Bayern gegen Juve Ein Fall für den Krieger
München/Düsseldorf · Vor ziemlich genau fünf Jahren ist der FC Bayern München im Achtelfinale der Champions League ausgeschieden. Daran erinnern sich nur noch Fußballfans mit einem sehr guten Langzeitgedächtnis. Denn seither ist der deutsche Rekordmeister immer mindestens bis ins Halbfinale gelangt, zweimal sogar ins Finale, das er 2013 mit 2:1 gegen Borussia Dortmund gewann.

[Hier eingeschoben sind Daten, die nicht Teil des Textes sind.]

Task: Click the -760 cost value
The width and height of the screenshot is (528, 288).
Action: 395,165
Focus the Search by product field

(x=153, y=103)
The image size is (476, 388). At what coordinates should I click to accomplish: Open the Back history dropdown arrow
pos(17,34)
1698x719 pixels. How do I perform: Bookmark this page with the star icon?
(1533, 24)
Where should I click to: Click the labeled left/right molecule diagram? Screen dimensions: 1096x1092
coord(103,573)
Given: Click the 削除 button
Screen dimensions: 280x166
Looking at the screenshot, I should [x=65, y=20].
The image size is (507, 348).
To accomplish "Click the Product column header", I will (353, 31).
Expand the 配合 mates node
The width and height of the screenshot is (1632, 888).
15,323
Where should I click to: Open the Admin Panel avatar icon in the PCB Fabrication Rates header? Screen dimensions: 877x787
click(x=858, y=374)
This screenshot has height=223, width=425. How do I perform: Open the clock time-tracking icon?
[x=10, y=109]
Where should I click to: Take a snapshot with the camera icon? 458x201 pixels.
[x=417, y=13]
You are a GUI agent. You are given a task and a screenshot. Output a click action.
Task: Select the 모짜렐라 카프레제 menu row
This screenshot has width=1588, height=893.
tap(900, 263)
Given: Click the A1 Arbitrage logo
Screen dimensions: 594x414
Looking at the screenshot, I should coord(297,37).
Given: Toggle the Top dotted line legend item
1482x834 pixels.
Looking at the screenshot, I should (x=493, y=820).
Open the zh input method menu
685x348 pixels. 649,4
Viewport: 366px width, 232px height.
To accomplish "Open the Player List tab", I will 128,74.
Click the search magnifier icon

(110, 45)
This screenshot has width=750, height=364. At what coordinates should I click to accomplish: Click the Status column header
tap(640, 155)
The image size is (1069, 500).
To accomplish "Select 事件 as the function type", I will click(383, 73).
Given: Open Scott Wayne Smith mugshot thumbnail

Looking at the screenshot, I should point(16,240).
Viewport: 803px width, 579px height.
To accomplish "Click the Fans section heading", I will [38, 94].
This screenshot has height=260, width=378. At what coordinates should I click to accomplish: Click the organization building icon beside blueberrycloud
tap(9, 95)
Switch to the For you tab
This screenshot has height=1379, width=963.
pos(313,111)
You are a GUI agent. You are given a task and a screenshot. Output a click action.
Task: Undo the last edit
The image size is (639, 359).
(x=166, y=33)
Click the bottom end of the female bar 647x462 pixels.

Aus dieser Bilanz leiten notorische Bayern-Freunde ein geradezu natürliches Recht auf einen Platz unter den besten vier Teams Europas ab. Aber da kann man sich böse täuschen. Wie 2011, als der von Selbstzweifeln eher unbelastete Trainer Louis van Gaal nach einem 1:0-Erfolg bei Inter Mailand voller "Vertrauen", wie er damals sagte, ins Rückspiel ging. 90 unterhaltsame Minuten später hatte Inter mit 3:2 gewonnen, und der Vorjahresfinalist war draußen.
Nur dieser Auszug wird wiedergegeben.